I fail to see how big business getting wealthier (that's what a positive GDP means) hurts the GOP when all the growth in employment consists of primarily low paying jobs. The deep recession wiped out primarily high-wage and middle-wage jobs. Yet the strongest employment growth during the sluggish recovery has been in low-wage work, at places like strip malls and fast-food restaurants.
In essence, the poor economy has replaced good jobs with bad ones. That is the conclusion of a new report from the National Employment Law Project, a research and advocacy group, analyzing employment trends four years into the recovery.
Having said that, the GOP is facing 5 big challenges in the mid term, in spite of their propaganda to the contrary.
1. Seniors: Although other voters have pulled back from the GOP, among no group has this shift been as sharp as it is among senior citizens. The reasons behind this range from the obvious — Republicans have widely embraced plans for dismantling Medicare, Social Security and Medicaid, all of which provide crucial support to older Americans — to the slightly less obvious — the economy and being frustrated with the GOP’s extremism.
2. Immigration: The GOP’s two-decade-old strategy of alienating Latinos and failure of the GOP house to pass immigration reform in combination with the fact that more Latinos will be voting in 2014 then did in 2010 spell bad news for Republicans.
3. The backfire of voter suppression: Somewhat related to above. The only way to defeat the GOP states that have put in place voting registration suppression measures is to focus on registration and getting voters whatever identification they need to cast their votes. This effort has already begun in California and as Texas and other states engage in the kind of discriminatory voting restrictions the Voting Rights Act used to block, the backlash could spread.The minority vote will already be 2 percent larger in 2014 than 2010 because of population growth, according to Ruy Teixeira, a Senior Fellow at both The Century Foundation and American Progress.

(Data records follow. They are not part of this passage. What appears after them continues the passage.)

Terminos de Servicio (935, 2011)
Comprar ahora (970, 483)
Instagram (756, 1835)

If minorities support Democrats at levels close to how they backed President Obama, that helps erase the advantage Republicans have going into the election.
4. Complete Incompetence: The number of people who identify with the Republican Party has been shrinking since the 2012 election. This could be just a hangover of a big election loss, or the sign of actual dissatisfaction with the party. The GOP’s aversion to compromise makes the likelihood of some sort of government shutdown or debt default a possibility.

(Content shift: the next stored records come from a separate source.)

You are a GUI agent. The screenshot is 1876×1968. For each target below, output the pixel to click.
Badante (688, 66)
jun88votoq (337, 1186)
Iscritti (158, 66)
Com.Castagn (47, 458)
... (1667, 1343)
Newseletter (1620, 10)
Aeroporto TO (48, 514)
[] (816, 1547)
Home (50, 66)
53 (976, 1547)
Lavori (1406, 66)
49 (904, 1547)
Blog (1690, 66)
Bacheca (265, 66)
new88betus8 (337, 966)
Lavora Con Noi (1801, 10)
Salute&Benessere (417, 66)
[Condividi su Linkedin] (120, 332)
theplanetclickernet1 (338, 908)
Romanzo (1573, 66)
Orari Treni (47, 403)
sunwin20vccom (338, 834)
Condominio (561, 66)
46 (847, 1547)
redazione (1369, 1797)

Republicans have never really won back the mantle of fiscal responsibility after blowing the surplus and George W. Bush leaving office with a $1.4 trillion deficit, but their intractability threatens to remind voters of the real reason they rejected Republicans so completely in 2008: incompetence.

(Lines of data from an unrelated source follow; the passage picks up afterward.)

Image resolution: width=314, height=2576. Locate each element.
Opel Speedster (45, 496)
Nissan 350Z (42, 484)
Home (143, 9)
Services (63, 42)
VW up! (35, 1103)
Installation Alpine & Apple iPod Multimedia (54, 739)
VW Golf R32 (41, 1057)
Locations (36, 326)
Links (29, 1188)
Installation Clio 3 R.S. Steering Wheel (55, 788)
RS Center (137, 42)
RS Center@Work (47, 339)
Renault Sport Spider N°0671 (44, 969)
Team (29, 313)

5. Obamacare: Obamacare is working. We now have more Americans with health insurance, and three-quarters of enrollees say they’re happy with their health plans. Meanwhile, budget studies suggest that we’re reducing the long term deficits by reducing waste in the health care system. According to surveys, 78 percent of individuals with health plans are happy with them, including 74 percent of Republicans. In the past, many of us have been frustrated with insurance companies that canceled coverage when enrollees got sick or that denied essential care. It is very positive to see that more people are enrolled and that people like the care they’re getting.
These are the reasons the GOP should be worried. These are the bad news items that can hurt them in 2014.
Not the growth in GDP. That's just a reminder to lower economic voters that the rich get richer and they are getting poorer. The median wage is substantially less than the average wage. The reason for the difference is that the distribution of workers by wage level is highly skewed.